# HRE FF10 Fitment



## rummy (21 d ago)

Hi everyone, new owner here, just wanted some input from people of how this fitment would fare. just got a 2023 tesla model 3 (base rwd) and looking at HRE FF10. Originally wanted 20x10 +35 but was told by some authorized dealers that they wouldn't fit (even though I've been seeing a lot of them online) and they wouldn't mount it. Another shop added that putting 10's on the front breaks HRE's warranty. Been scouring around and found a set but it is

Front: 20x8.5 +30
Rear: 20 x10 +23

Just wanted to see how that would look, any fitment issues and would it be flush or poking out in the rear. Thanks!


----------



## garsh (Apr 4, 2016)

10's on the front is a little too much. They'd poke, so you'd have to get fender flares or wider fenders to cover them. That has been done though.
For a stock body, you're limited to 9.5" in the front, but can go to 11" in the back.



Mad Hungarian said:


> Re wheels, we did do a full 3D sweep of the calipers and all relevant suspension and body components. Just got the data uploaded and it's showing a LOT of options. At least on the upside of things...
> *Go Big or Go Home* - 9.5" wide fronts and 11.0" rears in 18" / 19" / 20" are NO problem, there is actually a little more room under there than a Model S.


----------



## rummy (21 d ago)

Thanks @garsh , makes sense. Does the offset for the rears work or would that poke as well?


----------



## garsh (Apr 4, 2016)

@rummy, I was playing around with Fast Wheel's suggested fittings for your car.
For 10" rears, they recommend +40.
So yes, I would think that +23 is going to poke out.









Fast Wheels | Canada’s Leading Direct Fit, Performance Alloy Wheels







fastco.ca


----------

+ + + + +

**REQUIRED ACTIONS:**
a) In the wheel fitment thread, what offset does Fast Wheels recommend for 10-inch rear wheels?
b) Translate this sentence from the wheel fitment thread into Spanish: "So yes, I would think that +23 is going to poke out."
c) From the wheel fitment thread, extract the passage from "For a stock" to "upside of things..." word for word.
The material after this point comes from a different source.

**GIVEN RECORDS:**
+ + + + +

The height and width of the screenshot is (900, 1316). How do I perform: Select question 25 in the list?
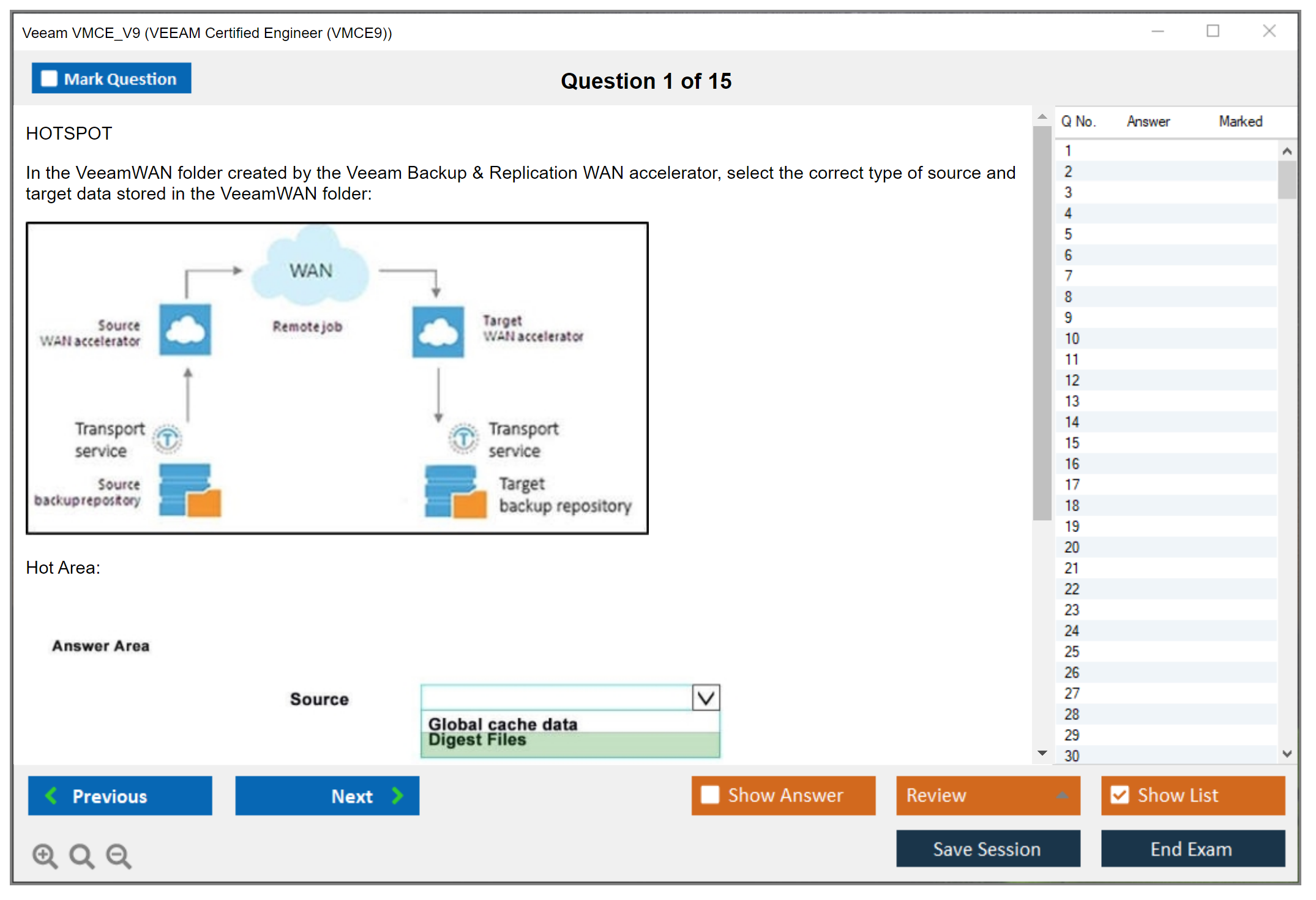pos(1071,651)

+ + + + +

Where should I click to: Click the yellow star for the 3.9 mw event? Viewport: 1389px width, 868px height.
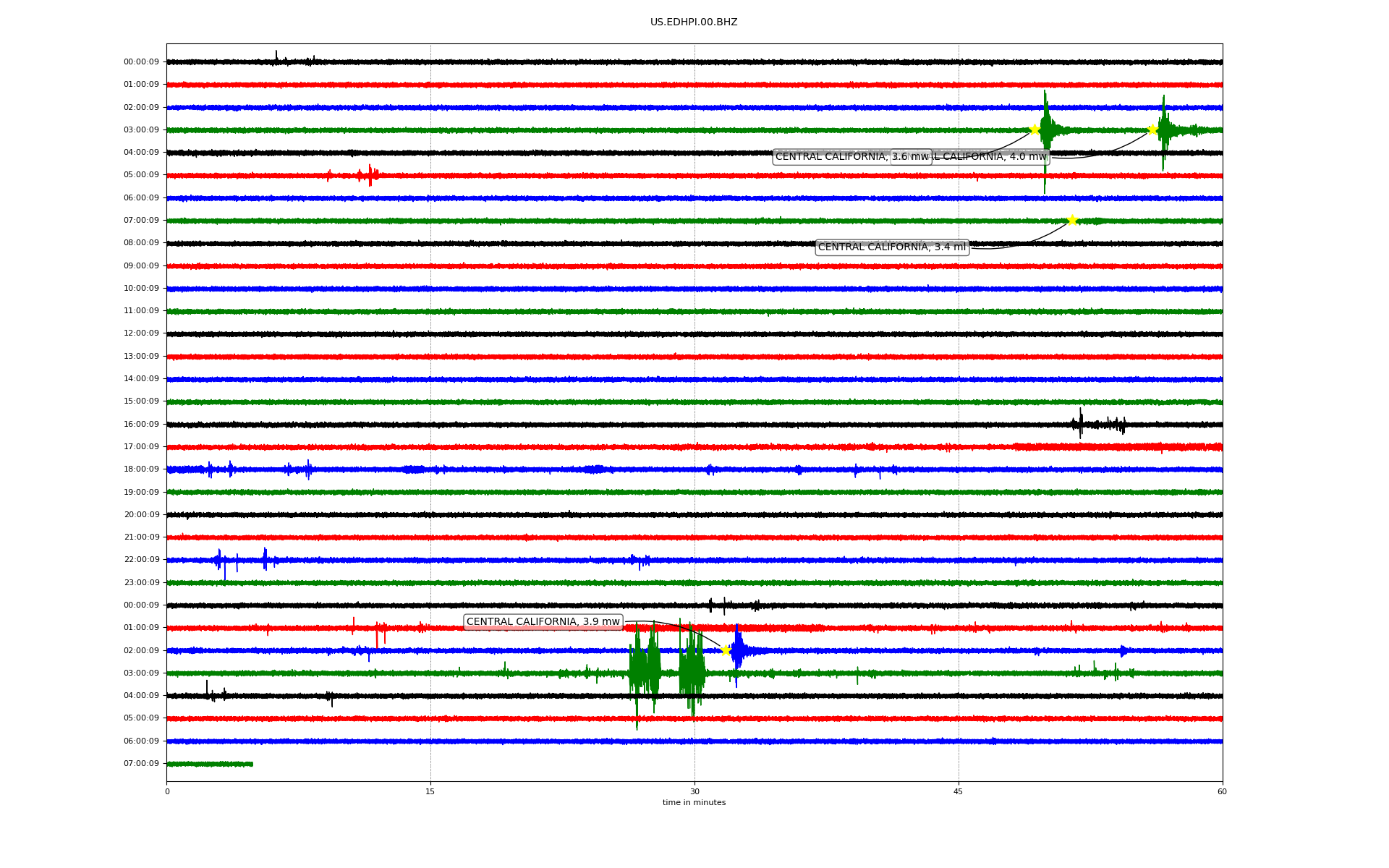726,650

+ + + + +

**CORRECT ANSWERS:**
a) +40

b) Así que sí, creo que el +23 va a sobresalir.

c)
For a stock body, you're limited to 9.5" in the front, but can go to 11" in the back.



Mad Hungarian said:


> Re wheels, we did do a full 3D sweep of the calipers and all relevant suspension and body components. Just got the data uploaded and it's showing a LOT of options. At least on the upside of things...